The Grain Awakening, hosted at Jaipur's Rambagh Palace by author and health coach Luke Coutinho in collaboration with Arushi Jain Sancheti's AJS Experiences, was a sensorial eight-course vegan, and gluten-free dining experience.
Raised in Jaipur, the Rambagh Palace always held allure for me. Each visit found me either enjoying high tea while watching peacocks or attending a lavish palace wedding. This time, my journey to one of the Pink City’s most admired hotels had a deeper purpose.
This visit to palace brought me to The Grain Awakening—an intimate, invite-only sensory dining event organised by Arushi Jain Sancheti’s immersive experiences company, AJS Experiences. The eight-course vegan and gluten-free gourmet dinner was executed by celebrated health coach and author Luke Coutinho, whom I first heard about from my mother who also happens to be one of his biggest admirers.
At its core, the event centred on the idea that food and the body share an intimacy that has seen itself gradually erode over generations. The multi-course meal was thus an effort to restore that connection and realign the external pace of life with our internal rhythms.
From the outset, the event awakened the senses, beginning with smell. Custom fragrances, crafted to complement each guest’s personality, infused the air. My scent was musky and sweet, with notes of vanilla. Next, we settled into private seating pods intended to cultivate tranquillity and seclusion. The pods, enveloped in greenery and accompanied by the evocative sounds of handpan music, rooted us in nature and set the tone right for what was yet to unfold.
Soon, Coutinho took the mic, doing what he excels at: untangling our inner thoughts.
Before us was a large bowl of mixed grains; he asked us to mindfully sort each type into separate bowls. What seemed a simple task demanded intense focus and mindfulness, and what started as a silent activity became a collective moment of reflection. The experience lingered, sparking conversation long into the night.
Designed with great attention to detail, the eight-course gourmet culinary experience was intended as a deliberate pause. It invited guests to slow down and allow the body to receive rather than simply consume. For me, the dinner prompted greater mindfulness of what I was eating. Especially in an era of fast food, the time we invest in eating has decreased just as much as the time we spend preparing meals.
Anchored in ancient grains and clean-eating principles, the entirely gluten-free and vegan menu was developed by Sancheti alongside Rambagh Palace’s culinary team, fitting seamlessly with the dining experience’s intentional focus.

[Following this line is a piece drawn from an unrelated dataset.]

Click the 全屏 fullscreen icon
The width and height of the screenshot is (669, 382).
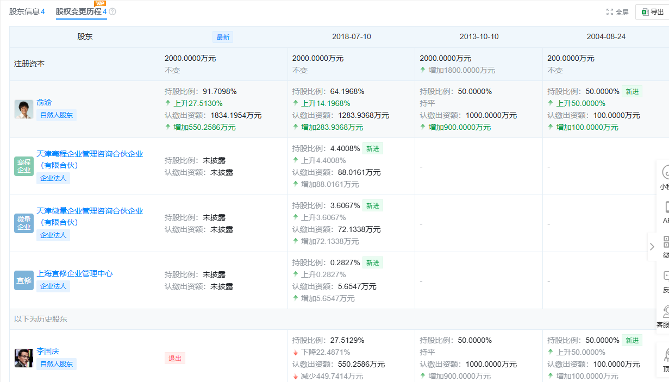tap(610, 11)
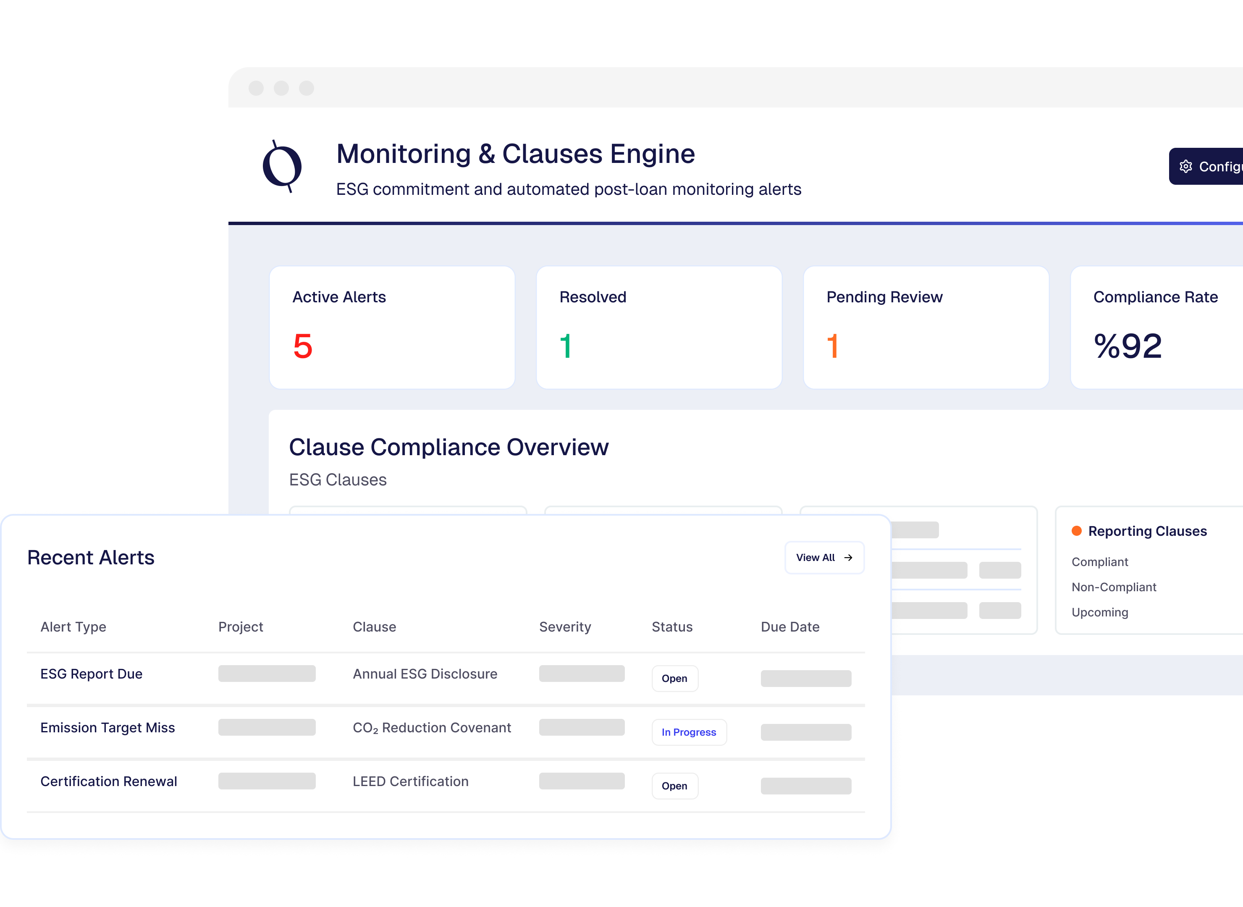Toggle the In Progress badge for Emission Target Miss

(689, 732)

One of my favourite courses was the Assamese black rice, featuring a rose-scented pudding served with coconut and proso cream and gooseberry pate. As someone who enjoys the flavour of coconut, what added the cherry on top was that the preparation was served in a half-cut coconut shell.
The main course was served in a mini thali and featured a sriphala raab, detox barley chaat, winter greens quenelle, jowar-suraj mukhi roti, and amla chutney. As someone who is always looking for alternatives to wheat, I enjoyed the roti so much that I even tried to replicate it at home.
The millet lapsi rounded off the meal on a perfect note. Lapsi is a popular sweet preparation in Gujarat and Rajasthan and is often served as prashad after religious ceremonies and pheras during Marwadi weddings. Traditionally prepared with wheat, this one, made with millet, was flavourful and sweet just in the right measure.